This report was updated on Dec. 8, 2017, to clarify state variation in the number of health professional employees for every 1,000 inmates in custody.
This report was updated on Oct. 30, 2017, to reflect revised data submitted by the Mississippi Department of Corrections pertaining to Medicaid enrollment.
On Oct. 27, 2017, the New Mexico Corrections Department (NMCD) reported to Pew researchers that its per-inmate health care spending figures in this report are inaccurate, reflecting incorrect information provided earlier by department officials. Pew has asked the state to supply in writing revised data and guidance; once these are submitted, Pew will amend or update the report as necessary. Questions related to these data should be directed to NMCD.
Prison health care sits at the intersection of pressing state priorities. From protecting public safety to fighting disease and promoting physical and behavioral health, and from fine-tuning budgets that trim waste to investing in cost-effective programming with long-term payoffs, the health care that prisons provide to incarcerated individuals and the care that prisons facilitate post-release is a critical linchpin with far-reaching implications.
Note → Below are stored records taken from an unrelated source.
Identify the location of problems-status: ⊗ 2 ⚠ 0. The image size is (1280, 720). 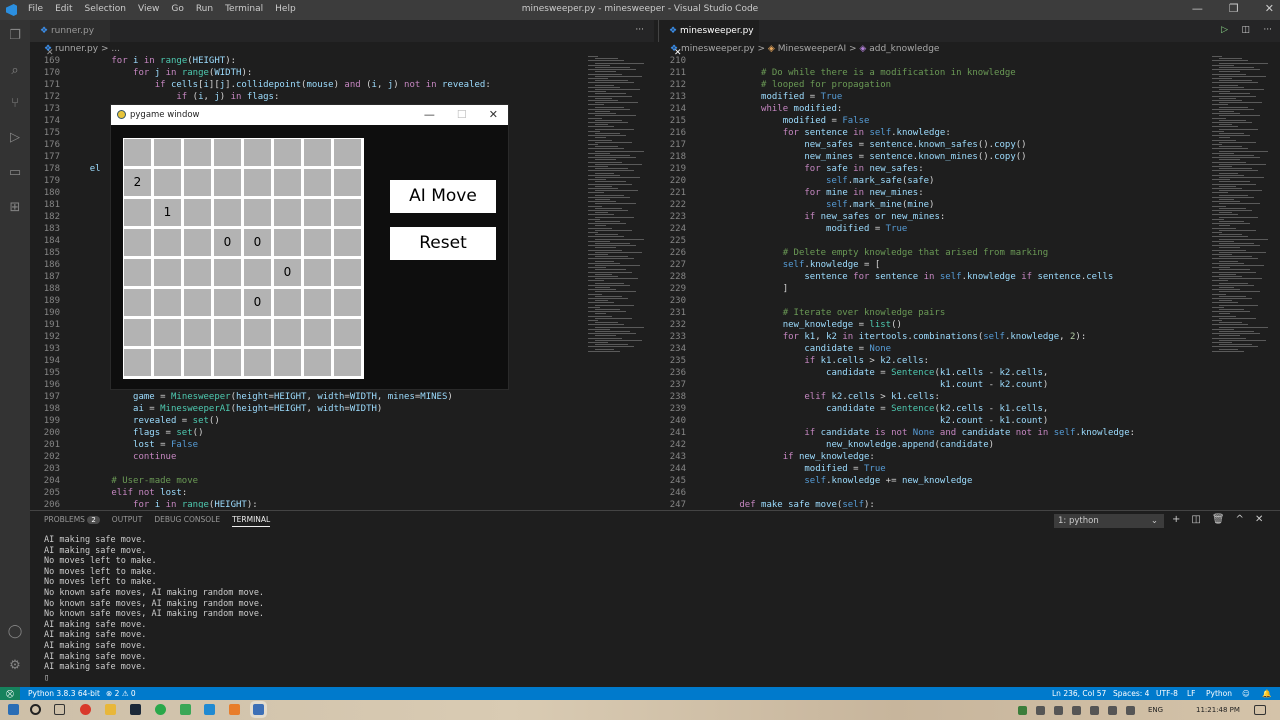
(121, 694).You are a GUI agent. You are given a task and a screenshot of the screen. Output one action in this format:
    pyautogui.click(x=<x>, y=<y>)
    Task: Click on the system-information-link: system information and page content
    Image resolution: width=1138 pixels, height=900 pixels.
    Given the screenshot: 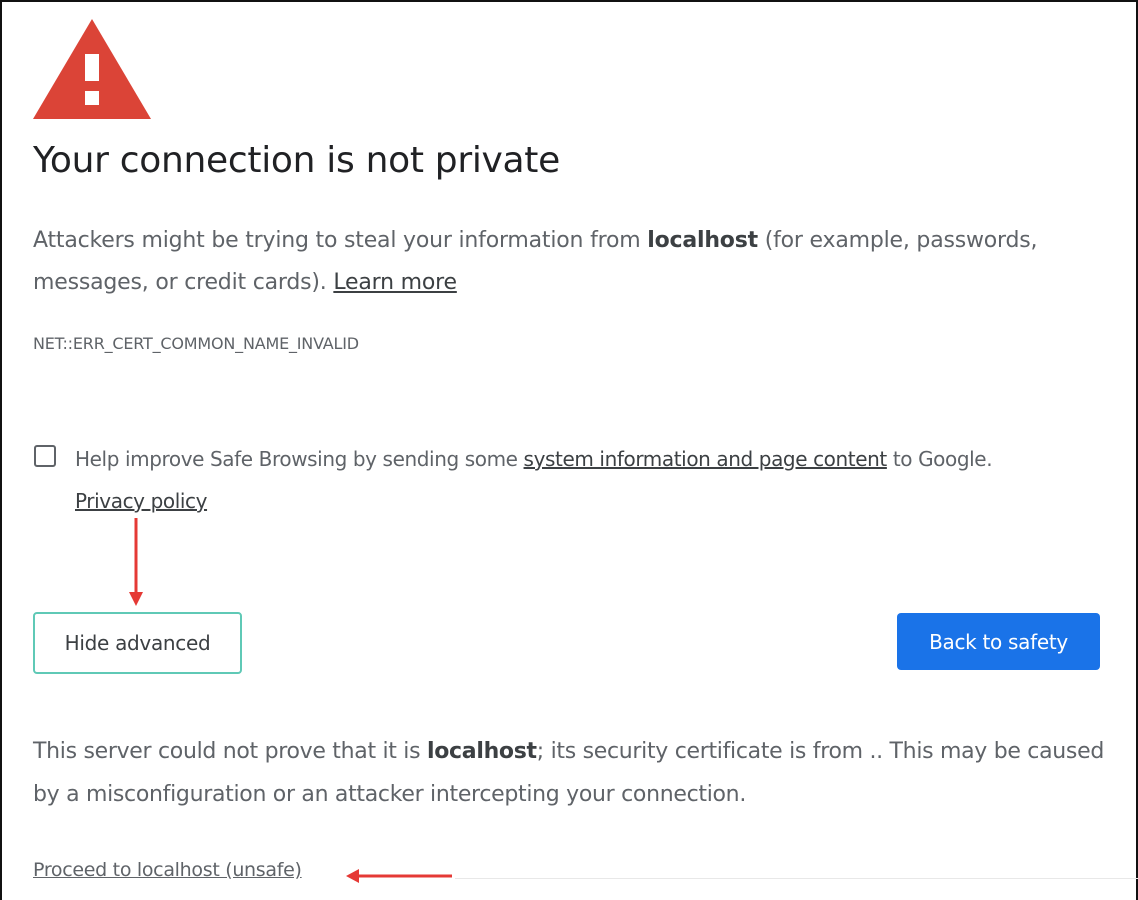 What is the action you would take?
    pyautogui.click(x=706, y=459)
    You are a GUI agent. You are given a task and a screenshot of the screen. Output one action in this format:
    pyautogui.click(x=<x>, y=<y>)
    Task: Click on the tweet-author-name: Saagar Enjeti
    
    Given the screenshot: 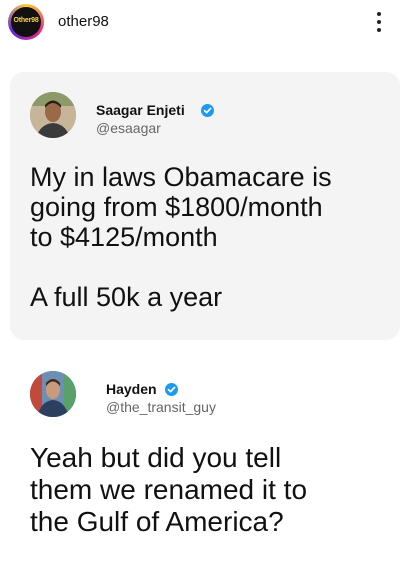 What is the action you would take?
    pyautogui.click(x=140, y=110)
    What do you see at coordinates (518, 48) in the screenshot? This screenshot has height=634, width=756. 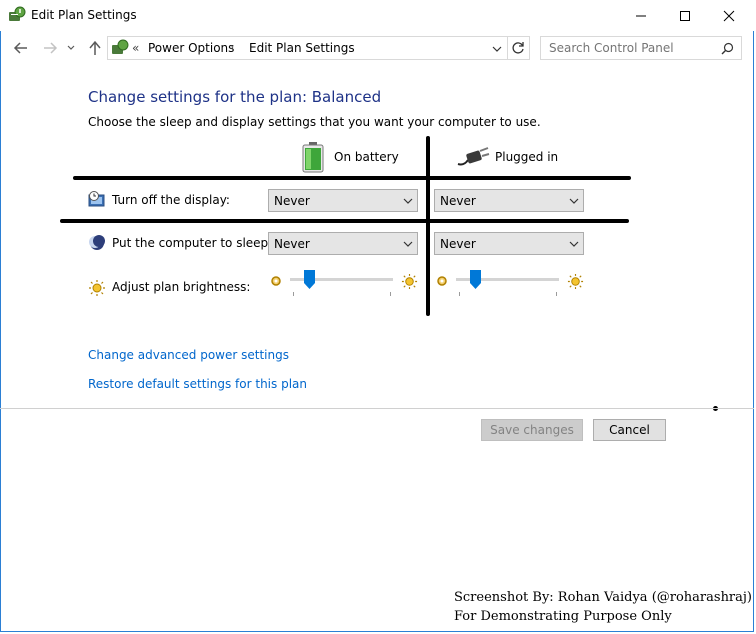 I see `refresh-icon` at bounding box center [518, 48].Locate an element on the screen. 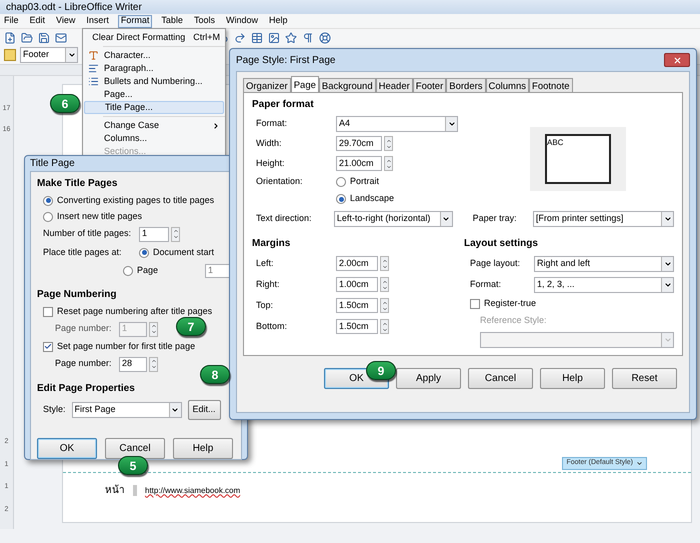 This screenshot has height=543, width=700. field-label: Orientation: is located at coordinates (280, 181).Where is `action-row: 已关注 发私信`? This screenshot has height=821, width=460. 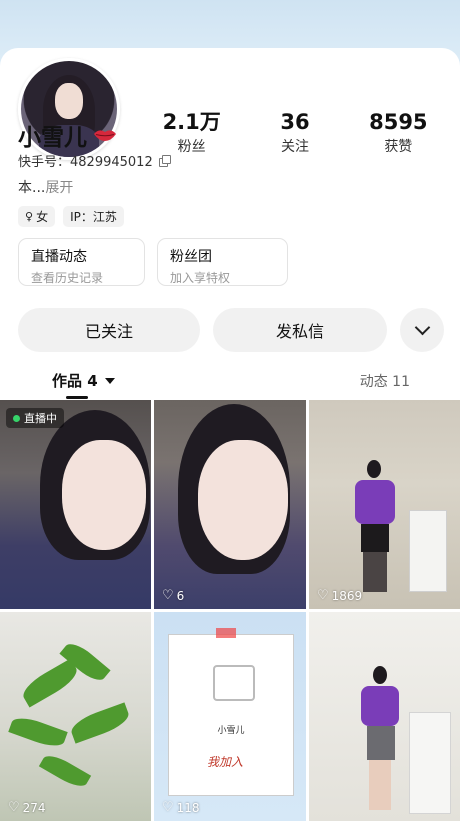
action-row: 已关注 发私信 is located at coordinates (231, 330).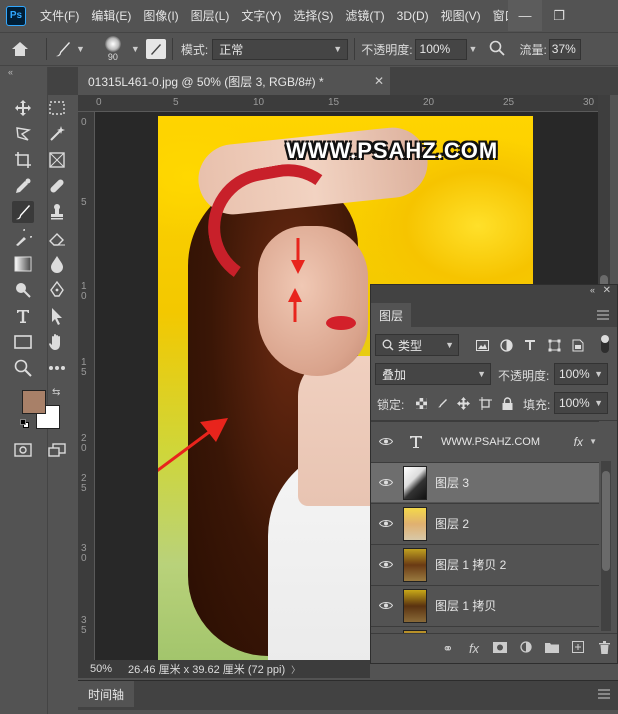 This screenshot has width=618, height=714. Describe the element at coordinates (485, 564) in the screenshot. I see `layer-row: 图层 1 拷贝 2` at that location.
On a typical day, state prisons house more than a million people, many of whom have extensive and communicable health ailments. The manner in which services are provided affects state budgets because of the expensive treatments for some common conditions, the downstream costs of delayed or inadequate care, and the legal and financial consequences of being found to violate inmates’ constitutional rights to “reasonably adequate” care. Moreover, with nearly all incarcerated individuals eventually returning to society, treatment and discharge planning—especially for those with a substance use disorder, mental illness, or infectious disease—play an important role in statewide anti-recidivism and public health efforts. Taken together, these realities call for the attention of policymakers and administrators.
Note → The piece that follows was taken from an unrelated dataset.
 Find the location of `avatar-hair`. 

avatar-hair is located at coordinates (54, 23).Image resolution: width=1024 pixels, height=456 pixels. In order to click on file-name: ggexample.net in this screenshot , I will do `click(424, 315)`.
Yet these officials often lack the information they require to build and maintain high-performing prison health care systems that proactively make the most of diagnostic and treatment opportunities and avert the harmful and expensive consequences of inattention or missteps. They need to know how much money is being spent on what services and why; what benefits are achieved for those dollars; and whether these benefits are preserved post-prison through well-coordinated prison-to-community transitions.
This first-of-its-kind report, using data collected from two 50-state surveys administered by The Pew Charitable Trusts and the Vera Institute of Justice, along with interviews with more than 75 state officials, updates previous Pew research on spending trends in prison health care. The report also incorporates information on the operational characteristics of states’ prison health care systems; whether and how states monitor the quality of care provided— the critical counterpart to cost when assessing value; and common care continuity strategies for people leaving prison. The aim is to begin to paint a comprehensive picture for policymakers, administrators, and other stakeholders of how states fund and deliver prison health care, how they compare with one another, and some reasons for differences. These stakeholders can use such practical information and insights to help optimize policies and programs in the service of incarcerated individuals, state residents, and taxpayers.
The first of the two surveys,for which every state except New Hampshire provided data, queried senior budget staff of state departments of correction on expenditures, prison population demographics, the health care delivery system employed, and staffing. The second survey, for which every state except Alabama, Kansas, and New Hampshire provided data, collected information from senior health care staff of departments of correction on efforts to monitor the quality of care provided, disease prevalence tracking, and services to facilitate care continuity at release.
Notes: The 49-state median excludes New Hampshire, which did not provide data.
Nominal spending data for fiscal 2010–15 were converted to 2015 dollars using the Implicit Price Deflator for Gross Domestic Product included in the Bureau of Economic Analysis’ National Income and Product Accounts.
North Dakota did not report spending data for fiscal year 2010.
In Louisiana, beginning in fiscal 2014, off-site medical costs were included in the Department of Correction’s budget, rather than Louisiana State University’s. This shift resulted in a $20 million (44 percent) increase in health care spending by the department from fiscal 2013 to fiscal 2014 and contributed to the department’s reported per-inmate health care spending increase from fiscal 2010 to fiscal 2015.
(See Appendix C, Table C.3 for state data.)
Well-run, forward-thinking prison health care systems are vital to state aims of providing care to incarcerated individuals, protecting communities, strengthening public health, and spending money wisely. Likewise, poorly performing systems threaten to make states less safe, less healthy, and less fiscally prudent. Put simply: The stakes extend far beyond the confines of prison gates.